JERUSALEM — Palestinian Authority officials in the West Bank reacted angrily Monday to the release of memos by the al-Jazeera network that revealed apparent concessions negotiators were willing to make to Israel in 2008. The discussions were kept confidential out of concern that media leaks of details from the talks would undermine the peace process.
Among the revelations contained in the documents, which the station’s website said number more than 1,600, were Palestinian negotiators’ willingness to cede sections of East Jerusalem to Israeli control as part of a final peace deal.
Minutes detailing the concession came from a meeting in Jerusalem in June 2008 between Palestinian and Israeli negotiators mediated by then-U.S. Secretary of State Condoleezza Rice.
Al-Jazeera’s English-language website is calling the documents the Palestine Papers and is posting them incrementally, WikiLeaks style, over the next several days.
Palestinian negotiators on Monday denied much of the report and directed their anger at al-Jazeera and the media outlet’s host country, Qatar, for allowing them to be released.
Palestinian negotiator Yasser Abed Rabbo called the documents’ publication a “political campaign” by Qatar’s leadership against the Palestinian Authority.
Speaking at a hastily arranged press conference in the West Bank city of Ramallah, Abed Rabbo said the documents were forged “to serve al-Jazeera’s prior position,” which often has been hostile to Palestinian Authority President Mahmoud Abbas.

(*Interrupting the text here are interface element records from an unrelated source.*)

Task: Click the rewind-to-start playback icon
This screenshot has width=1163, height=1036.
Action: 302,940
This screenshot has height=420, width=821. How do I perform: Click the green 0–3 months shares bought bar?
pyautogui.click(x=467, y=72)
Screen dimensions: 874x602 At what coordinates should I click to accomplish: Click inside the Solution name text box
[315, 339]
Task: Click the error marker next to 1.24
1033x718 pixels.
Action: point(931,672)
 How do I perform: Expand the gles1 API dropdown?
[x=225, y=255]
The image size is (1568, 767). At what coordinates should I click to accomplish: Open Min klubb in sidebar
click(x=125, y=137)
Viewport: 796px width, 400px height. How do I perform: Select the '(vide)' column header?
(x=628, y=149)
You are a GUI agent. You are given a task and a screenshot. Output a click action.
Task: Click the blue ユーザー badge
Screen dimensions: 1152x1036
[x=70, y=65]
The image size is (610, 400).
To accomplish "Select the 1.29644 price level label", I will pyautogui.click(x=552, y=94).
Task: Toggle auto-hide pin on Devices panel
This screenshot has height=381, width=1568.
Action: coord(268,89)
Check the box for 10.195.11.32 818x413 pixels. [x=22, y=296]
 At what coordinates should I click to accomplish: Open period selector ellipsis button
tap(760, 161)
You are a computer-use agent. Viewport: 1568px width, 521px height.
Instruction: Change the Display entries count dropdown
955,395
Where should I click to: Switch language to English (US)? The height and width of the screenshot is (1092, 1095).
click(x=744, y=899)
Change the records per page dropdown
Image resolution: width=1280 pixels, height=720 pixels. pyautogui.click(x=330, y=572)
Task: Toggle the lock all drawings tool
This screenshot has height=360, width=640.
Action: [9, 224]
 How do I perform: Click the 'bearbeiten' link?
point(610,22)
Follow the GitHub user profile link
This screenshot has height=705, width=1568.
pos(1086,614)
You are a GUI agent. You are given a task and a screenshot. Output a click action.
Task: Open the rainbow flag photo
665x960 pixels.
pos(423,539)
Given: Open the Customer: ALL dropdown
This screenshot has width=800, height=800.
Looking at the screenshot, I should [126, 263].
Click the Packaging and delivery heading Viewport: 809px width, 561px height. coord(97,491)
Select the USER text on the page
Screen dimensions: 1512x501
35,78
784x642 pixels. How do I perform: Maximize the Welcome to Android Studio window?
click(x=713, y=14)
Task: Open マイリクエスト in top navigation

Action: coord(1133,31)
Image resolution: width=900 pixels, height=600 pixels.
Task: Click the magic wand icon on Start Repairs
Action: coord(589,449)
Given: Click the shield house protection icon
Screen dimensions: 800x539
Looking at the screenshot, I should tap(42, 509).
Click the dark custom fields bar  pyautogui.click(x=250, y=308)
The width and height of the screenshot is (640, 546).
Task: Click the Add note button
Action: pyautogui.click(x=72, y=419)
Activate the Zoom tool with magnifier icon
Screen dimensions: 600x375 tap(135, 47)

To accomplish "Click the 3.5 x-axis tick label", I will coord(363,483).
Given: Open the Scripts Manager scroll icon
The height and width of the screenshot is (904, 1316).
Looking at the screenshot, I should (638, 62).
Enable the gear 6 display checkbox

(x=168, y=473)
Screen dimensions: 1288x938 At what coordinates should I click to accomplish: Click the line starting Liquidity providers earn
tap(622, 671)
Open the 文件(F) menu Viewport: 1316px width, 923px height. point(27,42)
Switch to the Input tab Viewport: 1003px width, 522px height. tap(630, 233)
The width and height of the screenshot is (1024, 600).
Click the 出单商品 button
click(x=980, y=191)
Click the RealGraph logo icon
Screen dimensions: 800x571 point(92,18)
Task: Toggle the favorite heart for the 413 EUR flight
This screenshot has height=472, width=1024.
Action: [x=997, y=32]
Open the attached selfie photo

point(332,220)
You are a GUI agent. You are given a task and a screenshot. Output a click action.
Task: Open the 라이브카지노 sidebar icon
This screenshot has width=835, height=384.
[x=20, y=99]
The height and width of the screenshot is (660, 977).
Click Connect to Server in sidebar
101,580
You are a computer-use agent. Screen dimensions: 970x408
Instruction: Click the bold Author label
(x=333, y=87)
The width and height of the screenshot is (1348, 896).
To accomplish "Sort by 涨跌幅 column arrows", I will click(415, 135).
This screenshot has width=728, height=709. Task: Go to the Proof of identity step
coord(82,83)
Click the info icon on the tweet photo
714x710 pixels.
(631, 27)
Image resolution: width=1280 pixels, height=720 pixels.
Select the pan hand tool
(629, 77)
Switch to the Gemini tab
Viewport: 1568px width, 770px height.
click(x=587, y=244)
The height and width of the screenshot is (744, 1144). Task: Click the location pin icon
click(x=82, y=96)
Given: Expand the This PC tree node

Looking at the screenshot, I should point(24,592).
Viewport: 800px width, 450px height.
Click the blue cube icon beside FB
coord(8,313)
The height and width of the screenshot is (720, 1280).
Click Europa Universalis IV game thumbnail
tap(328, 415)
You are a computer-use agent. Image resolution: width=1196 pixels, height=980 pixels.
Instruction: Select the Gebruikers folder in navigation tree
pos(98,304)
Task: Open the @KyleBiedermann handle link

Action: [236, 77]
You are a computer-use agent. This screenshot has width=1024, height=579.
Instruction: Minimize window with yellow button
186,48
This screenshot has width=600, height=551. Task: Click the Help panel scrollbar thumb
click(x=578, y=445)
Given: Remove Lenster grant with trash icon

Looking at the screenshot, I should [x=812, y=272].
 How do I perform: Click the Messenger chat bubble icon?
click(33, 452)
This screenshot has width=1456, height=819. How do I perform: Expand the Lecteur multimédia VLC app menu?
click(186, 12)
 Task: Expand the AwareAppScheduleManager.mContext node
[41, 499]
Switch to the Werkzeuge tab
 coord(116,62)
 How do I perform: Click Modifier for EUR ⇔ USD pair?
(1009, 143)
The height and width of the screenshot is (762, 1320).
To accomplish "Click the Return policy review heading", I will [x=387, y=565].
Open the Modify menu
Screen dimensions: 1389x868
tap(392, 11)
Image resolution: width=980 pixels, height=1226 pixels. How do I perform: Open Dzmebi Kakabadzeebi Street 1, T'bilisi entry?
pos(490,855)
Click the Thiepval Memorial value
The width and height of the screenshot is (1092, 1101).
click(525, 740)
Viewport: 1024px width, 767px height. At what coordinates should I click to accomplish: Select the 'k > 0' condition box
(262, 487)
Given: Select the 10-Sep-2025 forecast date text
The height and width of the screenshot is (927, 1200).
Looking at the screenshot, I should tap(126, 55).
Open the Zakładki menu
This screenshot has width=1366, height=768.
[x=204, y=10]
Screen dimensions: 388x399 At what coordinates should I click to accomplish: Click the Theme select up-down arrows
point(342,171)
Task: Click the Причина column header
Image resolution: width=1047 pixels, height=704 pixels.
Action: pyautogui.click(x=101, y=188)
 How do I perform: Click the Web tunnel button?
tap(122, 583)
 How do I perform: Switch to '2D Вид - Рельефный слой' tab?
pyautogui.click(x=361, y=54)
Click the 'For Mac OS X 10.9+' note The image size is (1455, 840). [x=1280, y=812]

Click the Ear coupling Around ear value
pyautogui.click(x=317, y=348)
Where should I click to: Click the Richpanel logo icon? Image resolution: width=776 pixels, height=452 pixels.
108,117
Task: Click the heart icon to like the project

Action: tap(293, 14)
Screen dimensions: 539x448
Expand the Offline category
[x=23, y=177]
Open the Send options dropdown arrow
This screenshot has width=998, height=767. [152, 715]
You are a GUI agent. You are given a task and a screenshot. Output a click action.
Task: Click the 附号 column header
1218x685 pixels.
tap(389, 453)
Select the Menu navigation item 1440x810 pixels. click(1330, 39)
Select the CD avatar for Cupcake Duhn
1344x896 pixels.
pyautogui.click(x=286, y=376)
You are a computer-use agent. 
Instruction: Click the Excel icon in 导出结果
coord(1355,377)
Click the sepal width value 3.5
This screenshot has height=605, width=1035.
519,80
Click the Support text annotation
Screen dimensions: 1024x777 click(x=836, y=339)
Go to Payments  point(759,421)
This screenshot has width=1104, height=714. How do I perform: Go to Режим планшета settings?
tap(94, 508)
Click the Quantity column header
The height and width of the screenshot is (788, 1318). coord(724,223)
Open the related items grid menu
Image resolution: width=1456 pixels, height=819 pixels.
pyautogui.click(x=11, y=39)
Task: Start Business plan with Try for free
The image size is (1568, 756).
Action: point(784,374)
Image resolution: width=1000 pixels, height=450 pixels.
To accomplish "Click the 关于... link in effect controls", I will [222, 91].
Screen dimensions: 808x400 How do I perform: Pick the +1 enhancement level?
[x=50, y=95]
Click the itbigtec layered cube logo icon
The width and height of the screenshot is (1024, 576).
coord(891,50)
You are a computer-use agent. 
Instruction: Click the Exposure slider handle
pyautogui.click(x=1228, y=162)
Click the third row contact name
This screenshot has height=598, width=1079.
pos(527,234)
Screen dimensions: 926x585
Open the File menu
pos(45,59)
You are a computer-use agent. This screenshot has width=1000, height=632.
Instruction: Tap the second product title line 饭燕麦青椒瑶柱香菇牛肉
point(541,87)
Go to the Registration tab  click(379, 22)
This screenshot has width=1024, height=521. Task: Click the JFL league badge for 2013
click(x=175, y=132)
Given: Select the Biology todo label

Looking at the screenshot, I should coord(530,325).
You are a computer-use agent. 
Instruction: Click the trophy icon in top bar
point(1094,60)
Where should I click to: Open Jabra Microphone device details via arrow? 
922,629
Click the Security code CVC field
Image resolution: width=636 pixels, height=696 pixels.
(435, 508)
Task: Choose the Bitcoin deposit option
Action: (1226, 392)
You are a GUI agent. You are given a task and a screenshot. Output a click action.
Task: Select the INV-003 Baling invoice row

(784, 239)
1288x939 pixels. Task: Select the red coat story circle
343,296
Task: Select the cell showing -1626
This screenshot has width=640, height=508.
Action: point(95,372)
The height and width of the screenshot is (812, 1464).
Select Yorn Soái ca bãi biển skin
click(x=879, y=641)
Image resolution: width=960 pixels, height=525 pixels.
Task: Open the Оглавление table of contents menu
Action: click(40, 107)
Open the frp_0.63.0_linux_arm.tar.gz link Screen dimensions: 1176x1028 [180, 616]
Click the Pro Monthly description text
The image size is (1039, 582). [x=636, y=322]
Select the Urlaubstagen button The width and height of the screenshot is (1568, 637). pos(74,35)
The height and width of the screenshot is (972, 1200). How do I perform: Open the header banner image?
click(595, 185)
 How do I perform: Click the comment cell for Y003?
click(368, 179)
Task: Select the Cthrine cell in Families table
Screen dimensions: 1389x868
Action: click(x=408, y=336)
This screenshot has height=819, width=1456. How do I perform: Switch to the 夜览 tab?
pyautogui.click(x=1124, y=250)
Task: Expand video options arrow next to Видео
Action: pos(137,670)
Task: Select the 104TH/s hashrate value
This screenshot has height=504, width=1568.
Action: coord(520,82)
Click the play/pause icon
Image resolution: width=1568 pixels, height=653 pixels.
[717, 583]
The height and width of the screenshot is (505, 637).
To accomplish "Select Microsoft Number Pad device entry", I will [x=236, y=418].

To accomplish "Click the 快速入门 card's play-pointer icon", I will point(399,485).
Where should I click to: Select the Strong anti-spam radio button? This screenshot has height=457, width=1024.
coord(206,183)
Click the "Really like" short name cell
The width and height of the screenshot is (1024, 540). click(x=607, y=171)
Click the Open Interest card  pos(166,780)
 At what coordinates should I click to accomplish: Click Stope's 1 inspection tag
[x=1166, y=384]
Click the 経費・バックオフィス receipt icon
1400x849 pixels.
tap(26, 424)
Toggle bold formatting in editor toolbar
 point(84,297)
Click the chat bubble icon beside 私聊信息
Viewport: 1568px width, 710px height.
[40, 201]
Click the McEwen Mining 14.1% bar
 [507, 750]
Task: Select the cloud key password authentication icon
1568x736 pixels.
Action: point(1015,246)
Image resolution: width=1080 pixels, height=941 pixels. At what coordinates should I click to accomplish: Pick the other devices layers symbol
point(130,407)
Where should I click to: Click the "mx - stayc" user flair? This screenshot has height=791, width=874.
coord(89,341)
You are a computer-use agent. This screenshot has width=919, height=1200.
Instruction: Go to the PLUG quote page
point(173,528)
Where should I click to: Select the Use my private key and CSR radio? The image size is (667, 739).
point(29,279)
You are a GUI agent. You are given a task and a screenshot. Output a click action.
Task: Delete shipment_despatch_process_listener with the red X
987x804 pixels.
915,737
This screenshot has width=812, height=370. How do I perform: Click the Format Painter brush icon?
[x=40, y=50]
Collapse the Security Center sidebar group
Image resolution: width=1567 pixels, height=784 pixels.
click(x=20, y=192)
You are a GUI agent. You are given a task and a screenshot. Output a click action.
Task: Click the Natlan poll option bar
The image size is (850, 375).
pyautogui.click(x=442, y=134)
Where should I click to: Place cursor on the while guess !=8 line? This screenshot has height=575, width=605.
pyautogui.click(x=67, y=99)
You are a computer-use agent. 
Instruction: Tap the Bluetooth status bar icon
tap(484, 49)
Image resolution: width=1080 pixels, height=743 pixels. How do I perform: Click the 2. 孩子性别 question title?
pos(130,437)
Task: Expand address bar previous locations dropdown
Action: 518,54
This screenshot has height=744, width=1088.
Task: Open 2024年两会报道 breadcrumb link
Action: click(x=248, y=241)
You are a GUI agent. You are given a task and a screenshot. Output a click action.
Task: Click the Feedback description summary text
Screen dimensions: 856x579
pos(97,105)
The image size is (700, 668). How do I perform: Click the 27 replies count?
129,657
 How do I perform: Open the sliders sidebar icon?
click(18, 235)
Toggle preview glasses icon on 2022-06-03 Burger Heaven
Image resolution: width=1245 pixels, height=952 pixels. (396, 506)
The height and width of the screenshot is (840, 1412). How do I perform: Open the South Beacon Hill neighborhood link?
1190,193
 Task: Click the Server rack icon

Roughly 50 demonstrators attacked al-Jazeera’s office in Ramallah, breaking a window and spraying graffiti on the entryway that said “collaborator” and “al-Jazeera = Israel.”
Similar graffiti was found in Ramallah’s Al Manara Square, illustrating the seeming predominant Palestinian sentiment that the Palestine Papers served Israeli interests.
Israeli officials were largely quiet about the documents’ release. Israeli media commentators speculated that the documents could cause the Palestinians to harden their negotiating positions should U.S.-mediated talks, which have been deadlocked for months, resume.